------ Source passage ------
# Generalized Subspace Model

In [25]:
# Add "beer" to the PYTHONPATH
import sys
sys.path.insert(0, '../')

import math
import copy

import beer
import numpy as np
import torch

# For plotting.
from bokeh.io import show, output_notebook
from bokeh.plotting import figure, gridplot
from bokeh.models import LinearAxis, Range1d
from bokeh.palettes import Category10 as palette
output_notebook()

# Convenience functions for plotting.
import plotting

%load_ext autoreload
%autoreload 2

The autoreload extension is already loaded. To reload it, use:
  %reload_ext autoreload


## Synthetic Data

In [2]:
def generate_data(global_mean, angle, size, weight):
    rotation = np.array([
        [math.cos(angle), -math.sin(angle)],
        [math.sin(angle), math.cos(angle)]
    ])
    scale = np.array([.5, 2])
    init_cov = np.diag(scale**2)
    cov1 = rotation.T @ init_cov @ rotation
    cov2 = rotation @ init_cov @ rotation.T
    mean1 = global_mean + np.array([0, 3])
    mean2 = global_mean - np.array([0, 3])
    data1 = (scale * np.random.randn(int(size * weight), 2)) @ rotation + mean1 
    data2 = (scale * np.random.randn(int(size * (1 - weight)), 2)) @ rotation.T + mean2 
    data = np.vstack([data1, data2])
    np.random.shuffle(data)
    return data, (mean1, mean2), (cov1, cov2), (weight, 1-weight)

datasets = []
means = []
covs = []
weights = []
start_angle = -.5 * math.pi
boundary = 50
nmodels = 10
for h in np.linspace(-boundary, boundary, nmodels):
    mean = np.array([1., 0]) * h
    ratio = (h + boundary) / (2 * boundary)
    angle = start_angle + ratio * (math.pi)
    w_ratio = .1 + .8 * ratio
    data, m_means, m_covs, m_weights = generate_data(mean, angle, size=200, weight=w_ratio)
    datasets.append(data)
    means.append(m_means)
    covs.append(m_covs)
    weights.append(m_weights)
data = np.vstack(datasets)

# Convert the data to pytorch tensor to work with beer.  
datasets = [torch.from_numpy(data) for data in datasets]

# Colors 
colors = palette[10] * 2

fig = figure()
for color, dataset, m_means, m_covs, m_weights in zip(colors, datasets, means, covs, weights):
    dataset = dataset.numpy()
    plotting.plot_normal(fig, m_means[0], m_covs[0], alpha=.5 * m_weights[0], color=color)
------
Required actions:
1/ In the notebook on the generalized subspace model, what value is assigned to `nmodels`?
2/ From the generalized subspace model notebook, extract the part that opens with the words containing "cov1 = rotation.T" and closes with "- np.array([0, 3])".
3/ Write what comes next in the generalized subspace model notebook, picking up after its final line.
------ Information provided ------
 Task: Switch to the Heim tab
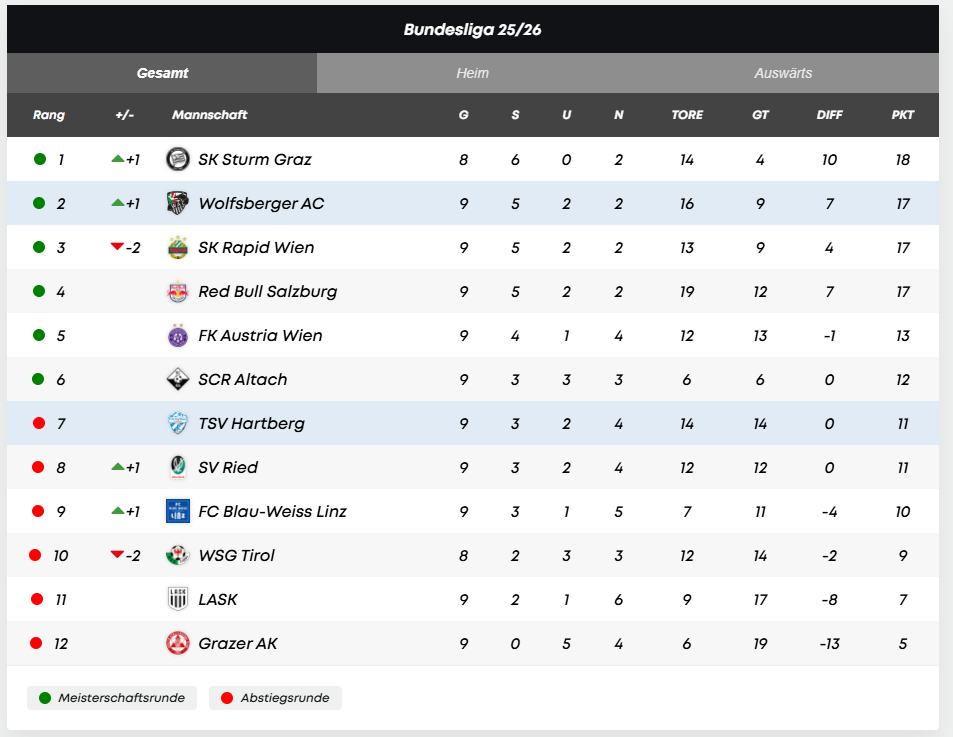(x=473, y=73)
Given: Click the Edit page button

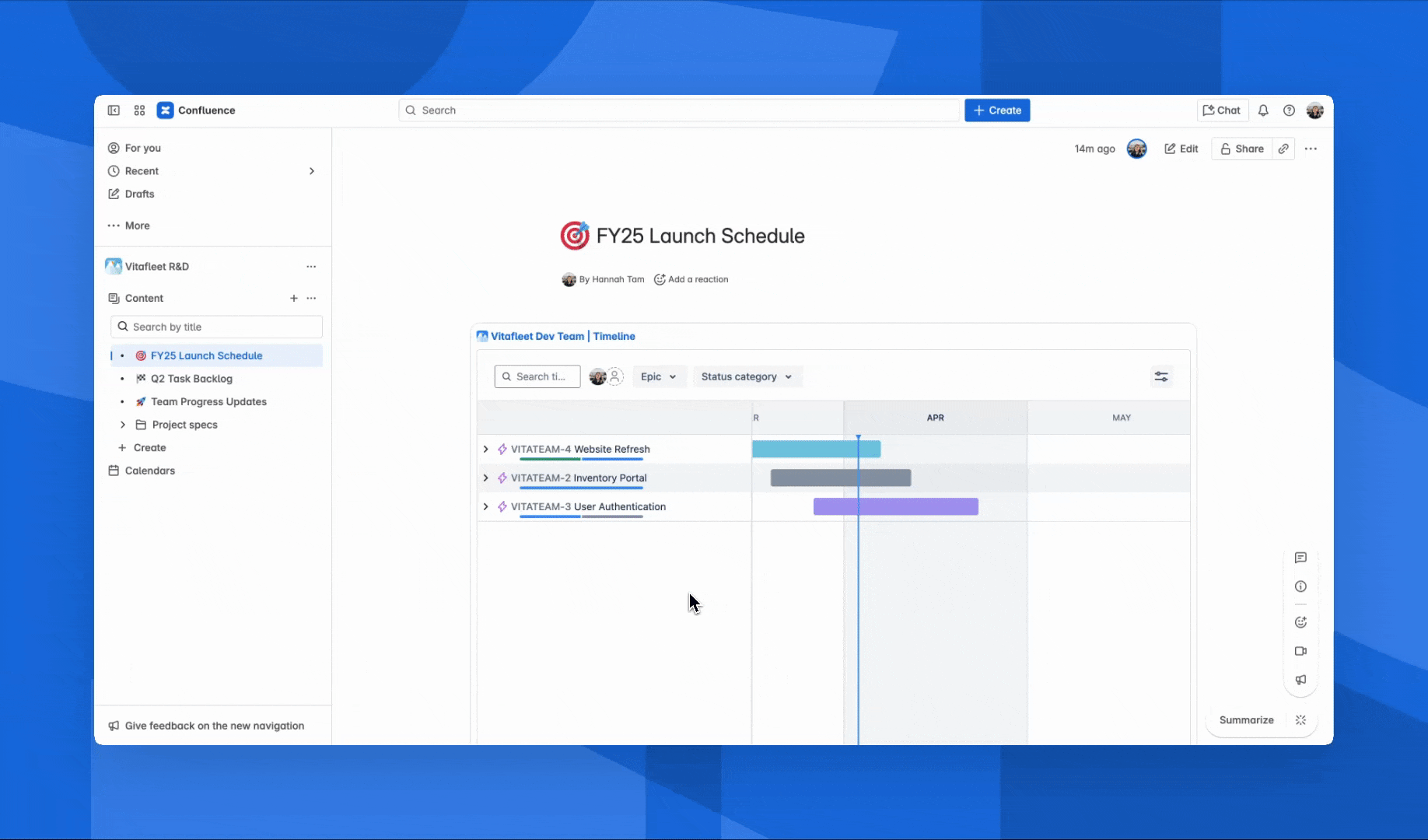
------
Responses in order:
1/ `nmodels` is set to 10.

2/
cov1 = rotation.T @ init_cov @ rotation
    cov2 = rotation @ init_cov @ rotation.T
    mean1 = global_mean + np.array([0, 3])
    mean2 = global_mean - np.array([0, 3])

3/
    plotting.plot_normal(fig, m_means[1], m_covs[1], alpha=.5 * m_weights[1], color=color)
    fig.cross(m_means[0][0], m_means[0][1], color=color, size=7, line_width=2)
    fig.cross(m_means[1][0], m_means[1][1], color=color, size=7, line_width=2)
show(fig)

## Generalized Subspace Model

### Creating the GSM

The GSM is composed of a latent prior, an affine transformation, a generic subspace model which indicates how to transform the projections of the embedding into a concrete model and the instances of the generic subspace model (paired with latent posterior distributions, one for each subspace model instance).

In [3]:
obs_dim = 2
latent_dim = 2

# Type of covariance for the Subspace GMMs.
cov_type = 'full' # full/diagonal/isotropic
 
# Prior over the latent space.
latent_prior = beer.Normal.create(
    torch.zeros(latent_dim), 
    torch.ones(latent_dim),
    prior_strength=1e-3
).double()

# Data model (SGMM).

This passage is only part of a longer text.